• Source passage:
<<<<

Covergirl

Jared Louche and the Aliens:
Covergirl

[Invisible]
Rating: 5.3
Jared Louche is your average punky-yet-sensitive, crude-yet-cultured gentleman outlaw. In fact, he could be the result of some twisted cross-breeding of Harry Connick, Jr., Crocodile Dundee and Trent Reznor. On the album's cover, Louche leers at the camera holding a martini, flaunting a snakeskin cowboy hat and irreverently sucking a cigarette. His image suggests, at once, a certain Bohemian chic, subtle refinement, rock-n-roll swagger, and cheesy "Mad Max" futurism. Not surprisingly, the same traits are found in Louche's music, and the stylish manner in which he chooses to mangle this diverse cross-section of other people's songs. It's an interesting new direction for this former member of Chemlab-turned-Wall Street stockbroker.

Considering the mass profusion of awful covers being beaten into the ground (anyone still interested in another take on "Sweet Child o' Mine?"), the selections on Covergirl certainly betray a more far-reaching vision than most cover tunes I've heard lately. I guess Louche figures that if you're going to release an album comprised strictly of cover songs, you can at least cull them from as broad a musical palette as possible. Lumping the French disco-nouveau of Air's "Sexy Boy" next to Iggy Pop's "Sister Midnight" next to Leonard Cohen's "Famous Blue Raincoat" could be called ambitious, I suppose. And at least Louche does show a facility for distilling all this musical miscellany into his own garbled, noisy form of industrial disco-punk.

Although he doesn't exactly channel Bryan Ferry on the trip-hop-enhanced re-working of Roxy Music's "In Every Dreamhome a Heartache," he does bring a not-so-offensive personal style to it-- the song climaxes in a throbbing Tangerine Dream-like vortex of synth-noise before resolving into a more strident beat during the outro. Later, our snakeskin-clad wildman manages to conjure a more mystical, psychedelic side for Arthur Lee's "7 and 7." But much of the time, Louche comes off like Trent Reznor's suave, smooth talking cousin-- too hip and cool to be a self-parodying angry bitch.

Just after he mauls Public Image Limited's "Poptones," we get an anti-climactic kick in the balls with what amounts to feeble punk-rock Karaoke on Iggy and the Stooges' "Search and Destroy." This rusty razor of a classic is subjected to an extremely over-the-top technocentric overhaul, which unfortunately brings back much the same nausea I felt when I heard the disco remix of the Ventures' "Walk Don't Run." "Look out honey, 'cause we're usin' technolo-gee!" I suppose Louche thought it'd be a cool irony to fulfill the prophecy of Pop's immortal words and massacre the song by employing an arsenal of rabid synthesizers.

>>>>

• Given data:
<<<<

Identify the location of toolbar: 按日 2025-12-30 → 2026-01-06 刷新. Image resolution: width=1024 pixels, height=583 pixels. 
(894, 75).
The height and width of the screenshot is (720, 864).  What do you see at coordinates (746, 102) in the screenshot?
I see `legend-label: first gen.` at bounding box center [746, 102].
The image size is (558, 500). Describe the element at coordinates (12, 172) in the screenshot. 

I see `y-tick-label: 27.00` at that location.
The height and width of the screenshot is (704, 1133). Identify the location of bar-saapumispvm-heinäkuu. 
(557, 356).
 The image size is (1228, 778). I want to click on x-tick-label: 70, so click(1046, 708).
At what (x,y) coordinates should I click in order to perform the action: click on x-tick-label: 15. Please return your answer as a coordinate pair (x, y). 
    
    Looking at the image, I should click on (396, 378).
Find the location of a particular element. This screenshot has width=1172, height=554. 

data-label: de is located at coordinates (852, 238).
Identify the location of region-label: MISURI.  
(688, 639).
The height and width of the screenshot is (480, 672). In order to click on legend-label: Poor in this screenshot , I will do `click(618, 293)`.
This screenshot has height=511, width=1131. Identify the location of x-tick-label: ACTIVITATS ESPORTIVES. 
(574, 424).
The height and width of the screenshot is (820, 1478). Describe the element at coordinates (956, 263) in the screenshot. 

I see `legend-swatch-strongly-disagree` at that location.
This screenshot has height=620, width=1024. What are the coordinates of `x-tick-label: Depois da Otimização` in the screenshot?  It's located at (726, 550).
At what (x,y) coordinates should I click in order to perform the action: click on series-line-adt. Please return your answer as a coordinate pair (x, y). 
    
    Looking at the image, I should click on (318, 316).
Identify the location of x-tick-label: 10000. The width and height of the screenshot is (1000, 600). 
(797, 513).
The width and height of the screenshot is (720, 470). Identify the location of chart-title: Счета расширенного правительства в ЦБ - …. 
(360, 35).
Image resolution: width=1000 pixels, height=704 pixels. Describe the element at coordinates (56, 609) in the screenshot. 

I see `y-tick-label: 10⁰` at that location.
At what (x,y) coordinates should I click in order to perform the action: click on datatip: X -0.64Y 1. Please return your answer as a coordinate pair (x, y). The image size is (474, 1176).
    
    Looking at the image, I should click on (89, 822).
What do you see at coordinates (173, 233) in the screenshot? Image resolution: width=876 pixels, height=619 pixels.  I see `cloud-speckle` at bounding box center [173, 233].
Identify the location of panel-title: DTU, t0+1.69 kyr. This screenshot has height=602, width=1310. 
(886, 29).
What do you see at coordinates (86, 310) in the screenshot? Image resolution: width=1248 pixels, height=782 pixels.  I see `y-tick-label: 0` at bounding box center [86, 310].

>>>>

• What you need to do:
• A. Answer these from the Covergirl review:
(i) What rating does the album receive?
(ii) Which group was Louche formerly a member of?
(iii) Which Roxy Music song gets a trip-hop-enhanced re-working?
• B. Pick up the Covergirl review after its last sentence and write the next part of it.
The material has no connection to the Covergirl review.

• Exercise responses:
• A.
(i) 5.3
(ii) Chemlab
(iii) "In Every Dreamhome a Heartache"

• B.
Soon, the inevitable martini 'n' olive section of the album kicks in. You'd never imagine it, but Sinatra's "Summer Wind" actually doesn't sound too awkward presented as jaunty synth-pop (although it probably would've given the man himself a brain tumor). Here, Louche's voice truly seems in its element. Maybe he should explore his suave Harry Connick, Jr. side more often. Louche caps it all off with a mondo-synth reprise to Air's "Sexy Boy" (an outro "suture" as Louche refers to it) that treads all over itself for what seems a lifetime, though it only amounts to five or so grueling minutes of pulsing synth-wash and stiff robo-dance rhythms.

Of course, the important question here is: what have these songs gained from Louche's distinct touches? Probably not much, other than mildly interesting and "modernized" facelifts. Luckily, the individual nuggets covered here seem timeless enough to survive this kind of tinkering. So, no, Louche hasn't exactly cured cancer with his interpretative gestures on Covergirl, but he does occasionally integrate some valid original thought into this semi-worthwhile endeavor.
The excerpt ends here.